Exercise goal: Gather every line below where "click" appears.

[Collected data]
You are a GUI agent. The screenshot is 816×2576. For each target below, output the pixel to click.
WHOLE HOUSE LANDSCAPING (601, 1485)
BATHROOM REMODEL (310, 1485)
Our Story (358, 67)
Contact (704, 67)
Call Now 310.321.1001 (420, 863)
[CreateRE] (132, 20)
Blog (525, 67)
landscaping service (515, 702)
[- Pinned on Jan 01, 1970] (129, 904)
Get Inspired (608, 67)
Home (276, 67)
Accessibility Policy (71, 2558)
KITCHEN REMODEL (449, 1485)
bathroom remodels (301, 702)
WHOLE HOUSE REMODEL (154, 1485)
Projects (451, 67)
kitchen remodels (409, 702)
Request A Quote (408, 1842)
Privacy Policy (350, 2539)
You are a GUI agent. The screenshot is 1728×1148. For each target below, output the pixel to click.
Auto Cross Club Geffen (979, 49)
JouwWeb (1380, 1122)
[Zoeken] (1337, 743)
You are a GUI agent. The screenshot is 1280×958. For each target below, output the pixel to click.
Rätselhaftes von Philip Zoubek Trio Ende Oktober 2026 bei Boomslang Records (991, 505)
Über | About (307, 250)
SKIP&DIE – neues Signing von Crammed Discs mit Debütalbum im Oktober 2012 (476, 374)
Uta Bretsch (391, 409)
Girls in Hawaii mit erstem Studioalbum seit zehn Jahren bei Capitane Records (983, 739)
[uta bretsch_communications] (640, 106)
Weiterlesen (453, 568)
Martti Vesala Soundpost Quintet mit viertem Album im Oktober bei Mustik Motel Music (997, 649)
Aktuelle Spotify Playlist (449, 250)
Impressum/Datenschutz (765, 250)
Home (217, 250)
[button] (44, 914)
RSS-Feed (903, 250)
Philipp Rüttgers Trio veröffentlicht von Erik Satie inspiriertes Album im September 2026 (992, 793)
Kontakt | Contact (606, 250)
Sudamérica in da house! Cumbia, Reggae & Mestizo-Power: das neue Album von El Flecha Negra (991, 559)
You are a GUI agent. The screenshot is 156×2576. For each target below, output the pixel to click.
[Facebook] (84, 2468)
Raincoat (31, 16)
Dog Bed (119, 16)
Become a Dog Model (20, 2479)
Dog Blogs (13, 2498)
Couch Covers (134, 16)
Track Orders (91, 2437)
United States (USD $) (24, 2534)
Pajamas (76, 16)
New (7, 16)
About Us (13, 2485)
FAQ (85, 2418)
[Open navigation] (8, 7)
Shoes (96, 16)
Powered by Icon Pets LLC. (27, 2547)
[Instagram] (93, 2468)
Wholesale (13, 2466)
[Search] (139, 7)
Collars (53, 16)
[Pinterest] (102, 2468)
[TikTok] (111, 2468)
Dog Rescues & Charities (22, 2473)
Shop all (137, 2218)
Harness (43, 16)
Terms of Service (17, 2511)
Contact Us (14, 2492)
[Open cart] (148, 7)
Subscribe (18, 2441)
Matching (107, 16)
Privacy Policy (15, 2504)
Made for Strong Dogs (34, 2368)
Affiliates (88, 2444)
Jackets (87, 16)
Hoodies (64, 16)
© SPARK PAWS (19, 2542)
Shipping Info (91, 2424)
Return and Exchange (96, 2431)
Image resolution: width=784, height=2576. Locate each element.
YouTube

Output:
You are a GUI agent. The screenshot is 816×2576. For each target below, output the pixel to click.
You are a GUI agent. The screenshot is 1728×1148. For each target below, output the pixel to click.
You are a GUI agent. The screenshot is 1280×958. For each target below, output the pixel to click.
You are a GUI agent. The screenshot is 156×2576. For each target below, output the pixel to click.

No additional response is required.